03/14/2025
The emotional and experiential burdens women carry don’t just weigh on the body - they shape how we move through the world.
For generations, women have been conditioned to carry it all:
🔹 The labor of holding families together, regardless of support. Balancing work, motherhood, and the household.
🔹 The expectation to be “strong,” even when rest is needed. Maternal martyrdom has us sacrificing time, energy, and well-being for others, often without acknowledgment or reprieve.
🔹 The silence around our own pain, as speaking up is too often met with dismissal, leading to caregiver burnout and an emotional burden that’s never fully addressed.
This isn’t just stress - it’s a survival response passed down through culture, expectation, and necessity. But as we’ve explored this week, survival is not the same as healing.
🌀 Movement moves emotions. Trauma lives in the body. Many women store it in our shoulders, our gut, our breath. Unclenching is a practice.

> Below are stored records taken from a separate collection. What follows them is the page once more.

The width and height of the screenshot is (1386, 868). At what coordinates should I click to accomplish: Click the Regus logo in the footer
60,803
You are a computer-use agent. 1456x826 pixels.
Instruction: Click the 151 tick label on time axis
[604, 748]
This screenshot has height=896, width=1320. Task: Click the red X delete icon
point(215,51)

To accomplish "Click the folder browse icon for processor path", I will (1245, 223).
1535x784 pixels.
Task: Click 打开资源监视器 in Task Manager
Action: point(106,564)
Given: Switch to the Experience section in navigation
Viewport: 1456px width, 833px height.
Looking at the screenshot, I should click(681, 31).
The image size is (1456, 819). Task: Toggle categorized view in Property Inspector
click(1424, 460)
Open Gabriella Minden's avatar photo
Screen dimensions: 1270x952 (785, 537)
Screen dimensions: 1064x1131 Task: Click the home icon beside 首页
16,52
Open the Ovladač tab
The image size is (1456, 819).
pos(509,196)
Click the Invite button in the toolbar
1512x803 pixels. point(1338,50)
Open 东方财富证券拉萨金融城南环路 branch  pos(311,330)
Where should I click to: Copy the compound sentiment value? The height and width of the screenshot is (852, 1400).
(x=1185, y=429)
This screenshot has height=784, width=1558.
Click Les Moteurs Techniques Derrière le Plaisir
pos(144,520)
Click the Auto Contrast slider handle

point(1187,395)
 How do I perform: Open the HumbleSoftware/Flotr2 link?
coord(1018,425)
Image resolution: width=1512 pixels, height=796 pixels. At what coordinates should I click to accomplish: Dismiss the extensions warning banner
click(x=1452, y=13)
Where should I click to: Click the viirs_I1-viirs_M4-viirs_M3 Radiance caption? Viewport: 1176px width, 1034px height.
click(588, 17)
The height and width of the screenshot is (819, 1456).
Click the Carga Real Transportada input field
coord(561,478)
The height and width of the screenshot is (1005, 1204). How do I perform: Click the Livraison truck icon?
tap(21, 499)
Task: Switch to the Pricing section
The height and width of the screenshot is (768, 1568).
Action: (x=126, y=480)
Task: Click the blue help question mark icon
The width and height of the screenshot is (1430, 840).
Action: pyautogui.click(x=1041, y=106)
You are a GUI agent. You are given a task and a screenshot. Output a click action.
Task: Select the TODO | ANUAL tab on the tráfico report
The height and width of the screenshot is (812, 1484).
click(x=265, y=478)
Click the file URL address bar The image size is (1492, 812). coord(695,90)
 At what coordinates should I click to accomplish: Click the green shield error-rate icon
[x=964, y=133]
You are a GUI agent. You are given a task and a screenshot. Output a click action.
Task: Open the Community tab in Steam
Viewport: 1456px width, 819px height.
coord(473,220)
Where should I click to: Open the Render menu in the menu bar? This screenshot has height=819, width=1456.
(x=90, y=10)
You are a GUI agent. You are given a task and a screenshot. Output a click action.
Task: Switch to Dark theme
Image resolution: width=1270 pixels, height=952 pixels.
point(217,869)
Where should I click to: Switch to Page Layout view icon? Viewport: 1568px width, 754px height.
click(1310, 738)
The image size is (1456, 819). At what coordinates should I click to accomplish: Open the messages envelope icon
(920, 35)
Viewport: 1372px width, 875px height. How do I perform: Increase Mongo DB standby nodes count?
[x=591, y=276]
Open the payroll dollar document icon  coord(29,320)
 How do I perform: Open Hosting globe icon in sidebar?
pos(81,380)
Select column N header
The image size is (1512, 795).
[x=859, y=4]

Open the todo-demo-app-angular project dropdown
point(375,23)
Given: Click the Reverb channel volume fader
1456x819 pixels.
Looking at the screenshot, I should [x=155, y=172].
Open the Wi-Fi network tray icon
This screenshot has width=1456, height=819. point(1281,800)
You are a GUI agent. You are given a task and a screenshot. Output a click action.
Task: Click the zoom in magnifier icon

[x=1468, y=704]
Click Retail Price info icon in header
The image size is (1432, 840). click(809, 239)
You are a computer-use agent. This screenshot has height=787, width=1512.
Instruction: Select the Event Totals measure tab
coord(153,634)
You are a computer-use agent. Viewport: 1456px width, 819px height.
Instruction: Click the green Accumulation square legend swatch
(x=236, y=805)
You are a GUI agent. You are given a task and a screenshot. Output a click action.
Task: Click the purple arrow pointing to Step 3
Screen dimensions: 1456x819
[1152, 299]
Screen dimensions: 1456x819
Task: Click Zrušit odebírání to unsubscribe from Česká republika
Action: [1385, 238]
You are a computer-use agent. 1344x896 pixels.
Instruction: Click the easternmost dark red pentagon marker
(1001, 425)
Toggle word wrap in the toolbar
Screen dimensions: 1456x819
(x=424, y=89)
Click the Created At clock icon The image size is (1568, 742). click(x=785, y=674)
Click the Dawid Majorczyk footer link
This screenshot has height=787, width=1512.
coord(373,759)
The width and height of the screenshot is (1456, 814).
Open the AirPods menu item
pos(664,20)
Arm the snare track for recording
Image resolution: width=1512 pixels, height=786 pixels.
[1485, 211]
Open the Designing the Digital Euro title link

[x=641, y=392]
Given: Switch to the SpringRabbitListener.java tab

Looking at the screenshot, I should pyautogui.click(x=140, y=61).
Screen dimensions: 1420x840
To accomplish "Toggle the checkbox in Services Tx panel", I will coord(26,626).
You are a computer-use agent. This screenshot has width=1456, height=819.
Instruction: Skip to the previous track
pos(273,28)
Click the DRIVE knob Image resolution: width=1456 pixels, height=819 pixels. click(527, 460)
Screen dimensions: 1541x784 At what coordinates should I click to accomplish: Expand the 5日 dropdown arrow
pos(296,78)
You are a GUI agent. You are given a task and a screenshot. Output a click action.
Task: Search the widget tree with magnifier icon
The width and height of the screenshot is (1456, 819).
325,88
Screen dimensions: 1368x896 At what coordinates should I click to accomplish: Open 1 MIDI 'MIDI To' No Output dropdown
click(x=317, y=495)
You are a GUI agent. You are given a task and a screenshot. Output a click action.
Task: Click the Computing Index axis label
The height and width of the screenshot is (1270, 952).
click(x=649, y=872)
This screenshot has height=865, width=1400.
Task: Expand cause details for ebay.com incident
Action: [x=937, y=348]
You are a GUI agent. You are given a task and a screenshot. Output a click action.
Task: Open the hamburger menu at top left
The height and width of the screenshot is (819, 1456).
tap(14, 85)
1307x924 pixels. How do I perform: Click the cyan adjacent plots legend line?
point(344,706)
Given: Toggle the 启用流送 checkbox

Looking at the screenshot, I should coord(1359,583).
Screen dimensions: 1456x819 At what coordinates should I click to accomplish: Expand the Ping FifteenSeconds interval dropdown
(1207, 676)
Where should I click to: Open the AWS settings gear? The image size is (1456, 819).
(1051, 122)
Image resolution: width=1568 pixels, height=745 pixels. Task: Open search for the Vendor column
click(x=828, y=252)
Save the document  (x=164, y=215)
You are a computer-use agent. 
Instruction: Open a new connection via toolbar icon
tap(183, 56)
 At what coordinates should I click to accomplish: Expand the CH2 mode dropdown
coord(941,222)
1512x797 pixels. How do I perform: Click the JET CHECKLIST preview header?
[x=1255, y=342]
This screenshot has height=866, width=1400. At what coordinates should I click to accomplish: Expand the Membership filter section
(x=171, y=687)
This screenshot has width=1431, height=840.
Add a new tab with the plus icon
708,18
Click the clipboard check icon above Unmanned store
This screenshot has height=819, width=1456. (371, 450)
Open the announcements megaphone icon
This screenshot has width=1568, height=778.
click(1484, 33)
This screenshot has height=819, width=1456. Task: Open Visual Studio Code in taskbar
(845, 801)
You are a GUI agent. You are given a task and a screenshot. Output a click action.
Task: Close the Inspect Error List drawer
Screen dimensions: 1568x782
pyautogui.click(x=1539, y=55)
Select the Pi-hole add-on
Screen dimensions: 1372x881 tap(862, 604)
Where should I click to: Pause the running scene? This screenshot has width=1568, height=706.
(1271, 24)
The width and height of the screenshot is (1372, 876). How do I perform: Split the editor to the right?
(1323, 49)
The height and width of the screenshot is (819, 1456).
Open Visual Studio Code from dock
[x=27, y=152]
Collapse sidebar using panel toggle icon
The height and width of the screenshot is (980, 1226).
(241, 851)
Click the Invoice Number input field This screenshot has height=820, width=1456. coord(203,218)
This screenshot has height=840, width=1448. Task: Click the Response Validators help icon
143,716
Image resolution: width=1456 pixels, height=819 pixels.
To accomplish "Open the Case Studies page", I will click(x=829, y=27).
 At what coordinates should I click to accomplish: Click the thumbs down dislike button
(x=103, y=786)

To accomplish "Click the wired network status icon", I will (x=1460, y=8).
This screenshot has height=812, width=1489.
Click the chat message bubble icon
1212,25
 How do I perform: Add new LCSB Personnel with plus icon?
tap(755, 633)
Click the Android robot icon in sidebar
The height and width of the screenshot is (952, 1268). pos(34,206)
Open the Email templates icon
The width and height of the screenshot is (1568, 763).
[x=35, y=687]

🌊 Nature resets the body. For generations, women have turned to water for renewal - ocean swims, cold plunges, warm baths, or even just feeling rain on the skin.
🗣 Voice breaks silence. True healing happens when we’re truly heard. The stories we speak aloud no longer own us. Stand in your truth, even when it goes against the group.
🔺 Lōkahi heals in connection. Struggles get heavier in isolation. When we find spaces that honor our healing, everything shifts.
This Women’s History Month, dare to approach your healing by putting things down instead of simply pushing through. Let’s name what’s been carried for too long and recognize that setting it down isn’t weakness. It’s power.
💬 What’s one way you’ve reclaimed your space?